List each line of the data in which the string "will" appears.

* _Excerpts from a dataset_
►
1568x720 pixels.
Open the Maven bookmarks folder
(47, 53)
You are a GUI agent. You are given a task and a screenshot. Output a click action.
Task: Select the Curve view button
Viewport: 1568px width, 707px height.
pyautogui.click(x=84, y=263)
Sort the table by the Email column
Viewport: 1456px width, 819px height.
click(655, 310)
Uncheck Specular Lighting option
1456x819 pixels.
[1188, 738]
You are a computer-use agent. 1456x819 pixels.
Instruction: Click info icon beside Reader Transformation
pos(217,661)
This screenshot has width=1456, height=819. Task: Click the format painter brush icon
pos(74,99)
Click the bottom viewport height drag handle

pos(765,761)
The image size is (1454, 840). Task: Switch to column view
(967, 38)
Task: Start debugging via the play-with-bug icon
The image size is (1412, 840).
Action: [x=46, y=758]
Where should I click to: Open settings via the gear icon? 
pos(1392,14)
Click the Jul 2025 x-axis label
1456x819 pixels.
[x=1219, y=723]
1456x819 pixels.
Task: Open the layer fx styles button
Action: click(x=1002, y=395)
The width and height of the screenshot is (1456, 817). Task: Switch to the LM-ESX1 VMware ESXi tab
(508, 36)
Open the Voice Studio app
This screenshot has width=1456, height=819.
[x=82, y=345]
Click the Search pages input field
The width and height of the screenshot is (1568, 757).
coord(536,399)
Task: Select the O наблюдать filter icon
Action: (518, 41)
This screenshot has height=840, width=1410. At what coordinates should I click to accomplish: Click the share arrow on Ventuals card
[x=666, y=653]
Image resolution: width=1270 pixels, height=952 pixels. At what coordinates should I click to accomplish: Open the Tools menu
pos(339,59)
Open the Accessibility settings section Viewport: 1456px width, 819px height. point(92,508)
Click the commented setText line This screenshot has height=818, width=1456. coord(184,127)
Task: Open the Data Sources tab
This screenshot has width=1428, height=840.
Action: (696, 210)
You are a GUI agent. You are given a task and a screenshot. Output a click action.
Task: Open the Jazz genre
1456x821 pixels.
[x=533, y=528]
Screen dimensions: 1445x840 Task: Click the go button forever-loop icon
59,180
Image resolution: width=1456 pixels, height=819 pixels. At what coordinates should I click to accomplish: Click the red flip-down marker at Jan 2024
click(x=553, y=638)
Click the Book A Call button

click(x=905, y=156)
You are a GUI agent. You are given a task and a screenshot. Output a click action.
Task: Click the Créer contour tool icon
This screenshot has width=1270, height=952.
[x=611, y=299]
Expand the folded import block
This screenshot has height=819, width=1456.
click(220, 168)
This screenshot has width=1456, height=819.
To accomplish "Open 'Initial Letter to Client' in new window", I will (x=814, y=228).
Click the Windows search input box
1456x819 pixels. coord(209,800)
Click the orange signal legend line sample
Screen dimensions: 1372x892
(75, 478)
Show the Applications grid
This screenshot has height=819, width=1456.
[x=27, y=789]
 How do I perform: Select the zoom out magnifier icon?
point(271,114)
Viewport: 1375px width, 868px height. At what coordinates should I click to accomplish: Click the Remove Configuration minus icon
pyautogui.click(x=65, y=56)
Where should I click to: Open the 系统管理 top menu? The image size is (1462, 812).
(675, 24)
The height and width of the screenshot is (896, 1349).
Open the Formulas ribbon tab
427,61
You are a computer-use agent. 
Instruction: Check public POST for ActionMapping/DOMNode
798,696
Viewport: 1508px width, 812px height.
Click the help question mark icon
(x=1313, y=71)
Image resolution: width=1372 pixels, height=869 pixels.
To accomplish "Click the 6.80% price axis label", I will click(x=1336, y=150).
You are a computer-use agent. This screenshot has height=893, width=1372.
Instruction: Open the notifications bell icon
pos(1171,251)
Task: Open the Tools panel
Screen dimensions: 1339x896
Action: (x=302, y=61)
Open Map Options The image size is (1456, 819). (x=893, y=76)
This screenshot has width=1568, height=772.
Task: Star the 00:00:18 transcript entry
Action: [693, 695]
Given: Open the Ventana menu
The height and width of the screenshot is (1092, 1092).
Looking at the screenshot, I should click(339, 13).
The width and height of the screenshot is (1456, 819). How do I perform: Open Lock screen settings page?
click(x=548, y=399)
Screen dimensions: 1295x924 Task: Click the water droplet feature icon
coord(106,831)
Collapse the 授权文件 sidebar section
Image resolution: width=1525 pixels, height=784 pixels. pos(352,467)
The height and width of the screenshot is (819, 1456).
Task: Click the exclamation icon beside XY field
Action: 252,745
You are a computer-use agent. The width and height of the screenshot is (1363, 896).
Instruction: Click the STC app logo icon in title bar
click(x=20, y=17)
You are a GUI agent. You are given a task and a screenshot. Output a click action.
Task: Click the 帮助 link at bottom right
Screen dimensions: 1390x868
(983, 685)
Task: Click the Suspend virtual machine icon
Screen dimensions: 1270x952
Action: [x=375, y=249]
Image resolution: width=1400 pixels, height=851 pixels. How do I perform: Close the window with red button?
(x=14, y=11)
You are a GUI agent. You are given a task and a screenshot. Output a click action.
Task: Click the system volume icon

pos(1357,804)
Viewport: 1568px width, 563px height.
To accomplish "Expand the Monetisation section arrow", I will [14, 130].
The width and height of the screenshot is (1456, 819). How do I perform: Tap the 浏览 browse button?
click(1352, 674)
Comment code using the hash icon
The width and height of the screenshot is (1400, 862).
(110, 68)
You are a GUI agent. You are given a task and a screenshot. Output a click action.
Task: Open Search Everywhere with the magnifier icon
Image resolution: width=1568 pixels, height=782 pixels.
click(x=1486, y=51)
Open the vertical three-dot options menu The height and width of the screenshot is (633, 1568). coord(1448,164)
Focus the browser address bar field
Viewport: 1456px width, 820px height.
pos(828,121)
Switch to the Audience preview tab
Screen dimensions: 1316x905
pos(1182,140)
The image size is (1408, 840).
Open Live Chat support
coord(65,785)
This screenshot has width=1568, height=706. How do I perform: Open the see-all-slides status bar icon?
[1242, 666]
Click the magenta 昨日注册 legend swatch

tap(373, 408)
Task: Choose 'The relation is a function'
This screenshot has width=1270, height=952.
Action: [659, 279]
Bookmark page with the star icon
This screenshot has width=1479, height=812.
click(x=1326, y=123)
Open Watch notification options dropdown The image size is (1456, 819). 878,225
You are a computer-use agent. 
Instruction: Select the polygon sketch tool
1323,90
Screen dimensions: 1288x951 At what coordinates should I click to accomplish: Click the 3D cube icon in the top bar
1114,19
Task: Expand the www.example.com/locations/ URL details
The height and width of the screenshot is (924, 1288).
◄
* _Output below_
To accomplish "Open 'Initial Letter to Client' in new window", I will (x=814, y=228).
To accomplish "Click the 6.80% price axis label", I will click(x=1336, y=150).
To accomplish "Expand the Monetisation section arrow", I will [14, 130].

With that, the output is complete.